E é por isso que eu terminei o nono episódio de Dept. Q naquele estado de graça que normalmente nos toma quando acompanhamos uma maravilhosa produção de um dos nossos gêneros favoritos. Vinda de um material original denso e frio (não no sentido negativo do termo), a premissa e seus desdobramentos poderiam criar uma saga demasiadamente fechada, talvez até truncada pela riqueza de detalhes e ramificações. Mas o que temos aqui é ouro puro. Uma série de crimes e investigação com uma boa base de métodos, uma extensão aplaudível de procedimentos práticos para colocá-los na tela, e uma finalização que acerta até mesmo naquilo que escolhe para deixar sem resposta e montar o gancho de uma possível segunda temporada. É como acertar na loteria!
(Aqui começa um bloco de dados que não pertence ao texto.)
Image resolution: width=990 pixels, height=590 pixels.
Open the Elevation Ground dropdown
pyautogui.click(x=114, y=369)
Dept. Q – 1ª Temporada (Dept. Q) — Reino Unido, 2025
Criação: Scott Frank, Chandni Lakhani
Direção: Scott Frank, Elisa Amoruso
Roteiro: Scott Frank, Chandni Lakhani, Stephen Greenhorn, Colette Kane (baseado na obra de Jussi Adler-Olsen)
Elenco: Matthew Goode, Chloe Pirrie, Alexej Manvelov, Steven Miller, Jamie Sives, Leah Byrne, Alison Peebles, Kelly Macdonald, Aaron McVeigh, Sanjeev Kohli, Catriona Stirling, Aron Dochard, Kate Dickie, Bobby Rainsbury, Tom Bulpett, Christopher McPhillips, Paul Ellard, Kal Sabir, Patrick Kennedy, Paddy Towers, Shirley Henderson, James Macnaughton, Angus Yellowlees, Gabrielle Monica Hughes, Ellen Bannerman, Lily Knight, Gilly Gilchrist, Kai Alexander, Clive Russell, Fraser Saunders, Stuart Bowman, Douglas Russell
Duração: 9 episódios entre 50 e 60 min.